Remix of PR #420

[fevangelista]

This is a reworked version of PR #420. Here is the original description:

Description

This PR implements new orbital orthonormalization procedure for initial orbitals in Forte. The new procedure keeps the relative ordering of the guess orbitals, that is, no canonicalization procedure is performed. Now initial orbitals can come from a different basis set (see added test case df-casscf-4-basis).

To actually check these initial guess orbitals, some Python codes can be added in the input:

molecule Cr2{
Cr
Cr 1 3.5
symmetry c1
}

set globals{
scf_type             df
reference            rhf
guess                sadno
basis                cc-pwcvtz
df_basis_scf         def2-universal-jkfit
df_basis_mp2         def2-universal-jkfit
restricted_docc       [18]
active                [22]
}
escf, wfn = energy('scf', return_wfn=True)

from forte._forte import make_mo_space_info_from_map
mo_space_info = make_mo_space_info_from_map(wfn.nmopi(),
                                            Cr2.point_group().symbol(),
                                            {"ACTIVE": [22], "RESTRICTED_DOCC": [18]}, [])

# same basis, different geometry
wfn_old = wfn.from_file('wfn1.npy')  # cc-pwCVTZ @ 3.25 Angstrom
from forte.proc.orbital_helpers import ortho_orbs_new
wfn.Ca().copy(ortho_orbs_new(wfn.Ca(), wfn.S(), wfn_old.Ca(), mo_space_info))

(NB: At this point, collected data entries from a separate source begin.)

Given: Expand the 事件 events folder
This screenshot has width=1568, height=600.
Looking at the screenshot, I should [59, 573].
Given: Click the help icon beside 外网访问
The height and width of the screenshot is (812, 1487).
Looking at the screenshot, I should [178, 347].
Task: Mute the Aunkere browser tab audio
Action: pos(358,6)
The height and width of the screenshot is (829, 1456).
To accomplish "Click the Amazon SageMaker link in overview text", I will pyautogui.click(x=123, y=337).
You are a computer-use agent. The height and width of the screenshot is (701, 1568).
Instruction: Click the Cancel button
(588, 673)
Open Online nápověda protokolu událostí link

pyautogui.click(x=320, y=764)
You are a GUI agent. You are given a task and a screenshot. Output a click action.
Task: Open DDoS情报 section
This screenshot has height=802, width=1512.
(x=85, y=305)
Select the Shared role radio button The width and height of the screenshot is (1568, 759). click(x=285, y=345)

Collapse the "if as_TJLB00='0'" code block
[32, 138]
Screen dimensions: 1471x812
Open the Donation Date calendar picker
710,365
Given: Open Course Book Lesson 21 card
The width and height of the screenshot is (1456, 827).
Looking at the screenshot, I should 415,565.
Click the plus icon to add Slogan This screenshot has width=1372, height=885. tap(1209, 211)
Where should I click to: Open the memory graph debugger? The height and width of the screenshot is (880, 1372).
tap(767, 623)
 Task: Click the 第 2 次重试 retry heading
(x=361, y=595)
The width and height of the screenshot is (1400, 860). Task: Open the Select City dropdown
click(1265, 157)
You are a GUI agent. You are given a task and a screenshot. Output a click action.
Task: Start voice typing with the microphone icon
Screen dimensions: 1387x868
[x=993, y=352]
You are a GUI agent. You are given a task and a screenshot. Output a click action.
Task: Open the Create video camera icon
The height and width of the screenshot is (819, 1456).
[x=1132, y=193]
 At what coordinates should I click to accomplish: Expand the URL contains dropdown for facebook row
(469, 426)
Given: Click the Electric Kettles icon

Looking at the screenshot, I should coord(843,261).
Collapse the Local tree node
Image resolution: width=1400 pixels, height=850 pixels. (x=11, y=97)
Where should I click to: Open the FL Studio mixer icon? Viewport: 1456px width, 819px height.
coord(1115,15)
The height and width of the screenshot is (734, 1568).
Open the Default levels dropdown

# different basis, different geometry
wfn_old = wfn.from_file('wfn2.npy')  # cc-pVDZ @ 3.25 Angstrom
from forte.proc.orbital_helpers import basis_projection
Ca = basis_projection(wfn_old, wfn, mo_space_info)
wfn.Ca().copy(Ca)

# plot orbitals
orbs = [19 + i for i in range(22)]
set cubeprop_orbitals $orbs
cubeprop(wfn)

User Notes

• [x] Add new orbital projection code that works with symmetry.
• [x] Can now use this code to restart computations from a different geometry and using a different basis.
• [x] No changes to compilation

Checklist

• [x] Added/updated tests of new features and included a reference output.ref file
• [x] Removed comments in code and input files
• [x] Documented source code
• [x] Checked for redundant headers
• [x] Checked for consistency in the formatting of the output file
• [x] Documented new features in the manual
• [x] Ready to go!

[lcyyork]

@fevangelista Thank you for clearing up the logic. I only have a few minor comments.

[fevangelista]

Sorry this took a while. The newer code I just added can handle symmetry and works fine. Note that I changed the test since projection and frozen MCSCF orbitals do not make sense together.

[lcyyork]

@fevangelista This new procedure fails if the target basis set is smaller than the one in the reference. For example, energy('forte', ref_wfn=wfn, basis='cc-pvdz') fails if wfn is obtained from cc-pVTZ. The dimension of Ca is incorrect.

I also have a concern of doing general basis set projection without separating occupied and unoccupied. Is the ordering of occupied orbitals preserved between the two sets of orbitals? This seems important for maintaining a good guess of active space for CASSCF.